Chokwe developed the app with his friends Rodriguez Ratliff and Emmanuel Brooks. "When the app detects a pothole, it is highlighted in red,” Chokwe says. “And if you get close to the pothole, your phone will warn you with a beep.” Drivers can also use the app to report any potholes they encounter, and to look for other routes they can take to avoid roads that have them.

The app relies on current available information about the streets of Jackson, according to Chokwe. “It works by using the city’s 311 call system, so it uses information already stored in a database,” he says. Through the call system, citizens dial 3-1-1 to report non-emergency problems—which include potholes. As Chokwe and his friends built the encoding for the app prototype, they also went street by street throughout the city. They determined that focusing on the 10 busiest streets in Jackson would give them a large enough sample size to test the prototype.

Tech Support

Kid Reporter
Reed Lindsey

To get some help in developing the app, the boys took part in a Minority Male Makers Program sponsored by Verizon and held at Jackson State University. The program provides nearly 1,000 African-American middle-school boys across the country with training in advanced technology.

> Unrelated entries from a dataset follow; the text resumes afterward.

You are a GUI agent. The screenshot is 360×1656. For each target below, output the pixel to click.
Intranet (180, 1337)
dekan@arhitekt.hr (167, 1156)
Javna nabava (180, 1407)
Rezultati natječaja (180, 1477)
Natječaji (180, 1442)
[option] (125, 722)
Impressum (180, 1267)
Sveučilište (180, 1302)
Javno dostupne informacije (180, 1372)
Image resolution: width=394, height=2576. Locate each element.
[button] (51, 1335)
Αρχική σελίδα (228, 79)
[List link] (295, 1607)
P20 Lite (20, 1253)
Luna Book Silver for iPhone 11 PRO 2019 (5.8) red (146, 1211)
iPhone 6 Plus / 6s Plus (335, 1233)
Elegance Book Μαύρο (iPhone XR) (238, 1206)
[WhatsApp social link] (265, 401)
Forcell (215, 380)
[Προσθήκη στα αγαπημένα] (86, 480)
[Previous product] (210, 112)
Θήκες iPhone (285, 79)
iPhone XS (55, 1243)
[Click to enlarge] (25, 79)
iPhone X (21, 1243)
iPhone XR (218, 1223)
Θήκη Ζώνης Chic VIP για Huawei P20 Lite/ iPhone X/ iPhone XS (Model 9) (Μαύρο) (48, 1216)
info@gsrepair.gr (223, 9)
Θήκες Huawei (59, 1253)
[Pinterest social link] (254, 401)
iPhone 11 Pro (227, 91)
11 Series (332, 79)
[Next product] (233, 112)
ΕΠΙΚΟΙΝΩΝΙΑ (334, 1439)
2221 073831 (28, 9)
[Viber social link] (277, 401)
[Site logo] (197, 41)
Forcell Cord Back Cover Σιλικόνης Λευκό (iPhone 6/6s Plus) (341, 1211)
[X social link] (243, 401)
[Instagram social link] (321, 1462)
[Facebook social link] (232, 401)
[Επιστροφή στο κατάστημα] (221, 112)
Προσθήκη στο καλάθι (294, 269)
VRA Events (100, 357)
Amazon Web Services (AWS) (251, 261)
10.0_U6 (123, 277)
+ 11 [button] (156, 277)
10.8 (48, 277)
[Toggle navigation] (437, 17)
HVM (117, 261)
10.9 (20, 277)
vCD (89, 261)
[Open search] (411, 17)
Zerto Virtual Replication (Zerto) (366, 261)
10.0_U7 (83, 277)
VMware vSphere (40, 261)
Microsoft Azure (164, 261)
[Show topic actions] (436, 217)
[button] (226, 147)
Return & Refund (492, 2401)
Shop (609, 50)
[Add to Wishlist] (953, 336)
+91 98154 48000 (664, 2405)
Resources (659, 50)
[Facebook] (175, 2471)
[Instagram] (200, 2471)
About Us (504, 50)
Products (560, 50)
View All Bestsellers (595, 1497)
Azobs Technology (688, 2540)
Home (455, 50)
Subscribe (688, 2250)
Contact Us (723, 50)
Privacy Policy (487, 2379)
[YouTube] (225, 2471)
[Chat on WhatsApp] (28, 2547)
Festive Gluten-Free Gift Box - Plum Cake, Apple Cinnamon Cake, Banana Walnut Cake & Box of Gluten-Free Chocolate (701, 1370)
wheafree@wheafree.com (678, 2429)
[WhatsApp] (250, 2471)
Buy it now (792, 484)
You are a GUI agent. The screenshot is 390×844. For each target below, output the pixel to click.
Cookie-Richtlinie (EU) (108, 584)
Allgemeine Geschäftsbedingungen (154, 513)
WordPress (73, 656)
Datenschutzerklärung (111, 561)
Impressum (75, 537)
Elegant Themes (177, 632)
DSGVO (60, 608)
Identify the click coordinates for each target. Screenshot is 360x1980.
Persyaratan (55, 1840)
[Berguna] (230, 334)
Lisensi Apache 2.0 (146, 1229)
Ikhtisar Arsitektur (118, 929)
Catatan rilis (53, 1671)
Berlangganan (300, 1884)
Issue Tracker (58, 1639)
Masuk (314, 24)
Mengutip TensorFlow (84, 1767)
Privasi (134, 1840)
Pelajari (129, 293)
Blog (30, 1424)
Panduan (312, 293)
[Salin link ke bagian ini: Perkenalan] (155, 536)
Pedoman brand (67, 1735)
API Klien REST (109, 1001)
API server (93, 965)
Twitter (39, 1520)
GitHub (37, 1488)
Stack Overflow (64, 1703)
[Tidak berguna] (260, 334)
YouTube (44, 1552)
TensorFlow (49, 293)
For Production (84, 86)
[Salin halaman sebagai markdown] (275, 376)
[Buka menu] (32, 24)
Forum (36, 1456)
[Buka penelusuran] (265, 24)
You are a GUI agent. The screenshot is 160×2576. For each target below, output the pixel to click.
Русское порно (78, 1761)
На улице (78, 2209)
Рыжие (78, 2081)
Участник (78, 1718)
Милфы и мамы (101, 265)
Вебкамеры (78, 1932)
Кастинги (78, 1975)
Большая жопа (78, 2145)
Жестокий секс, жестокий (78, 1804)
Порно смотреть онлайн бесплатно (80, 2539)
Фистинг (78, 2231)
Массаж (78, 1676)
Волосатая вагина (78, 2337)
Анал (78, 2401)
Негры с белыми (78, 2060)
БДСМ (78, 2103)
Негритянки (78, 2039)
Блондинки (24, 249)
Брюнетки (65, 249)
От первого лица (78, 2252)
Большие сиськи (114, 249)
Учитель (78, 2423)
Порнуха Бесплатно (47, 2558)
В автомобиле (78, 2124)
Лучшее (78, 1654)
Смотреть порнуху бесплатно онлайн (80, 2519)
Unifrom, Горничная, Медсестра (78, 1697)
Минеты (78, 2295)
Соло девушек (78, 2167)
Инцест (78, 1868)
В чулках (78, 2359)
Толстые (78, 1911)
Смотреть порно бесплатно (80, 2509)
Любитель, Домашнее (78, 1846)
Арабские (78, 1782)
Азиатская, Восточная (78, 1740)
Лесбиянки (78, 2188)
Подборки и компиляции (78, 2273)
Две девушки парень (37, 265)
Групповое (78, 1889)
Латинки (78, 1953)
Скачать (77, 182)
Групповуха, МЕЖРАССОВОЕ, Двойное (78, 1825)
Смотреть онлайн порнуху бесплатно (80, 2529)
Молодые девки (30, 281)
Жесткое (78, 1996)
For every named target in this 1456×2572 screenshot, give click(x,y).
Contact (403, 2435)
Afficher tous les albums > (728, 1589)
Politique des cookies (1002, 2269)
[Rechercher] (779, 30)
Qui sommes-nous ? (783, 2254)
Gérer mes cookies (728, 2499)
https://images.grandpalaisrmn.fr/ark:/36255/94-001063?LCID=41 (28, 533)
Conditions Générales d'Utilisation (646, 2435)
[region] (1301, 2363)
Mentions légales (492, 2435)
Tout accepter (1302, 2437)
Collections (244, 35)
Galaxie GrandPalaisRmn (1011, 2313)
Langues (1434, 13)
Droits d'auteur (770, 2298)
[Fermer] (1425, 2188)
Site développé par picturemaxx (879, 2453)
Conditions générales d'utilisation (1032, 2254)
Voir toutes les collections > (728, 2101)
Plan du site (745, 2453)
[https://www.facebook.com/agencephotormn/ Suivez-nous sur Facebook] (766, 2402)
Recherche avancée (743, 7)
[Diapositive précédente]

"The students were really excited to participate and learn new things,” Valerie Bradley says. She is Chokwe's principal at Blackburn Middle School. “They learned 3-D printing and design, and how to create apps." Through the program, Chokwe says, he and his friends received encouragement and guidance.

Although the app isn’t yet available for sale, Chokwe is already looking for ways to improve it. The prototype remains limited to 10 streets in Jackson, but he hopes to add more, so that it includes every street in the city. And then he wants to go even farther. “I want to keep working on the app until it’s nationwide," Chokwe says.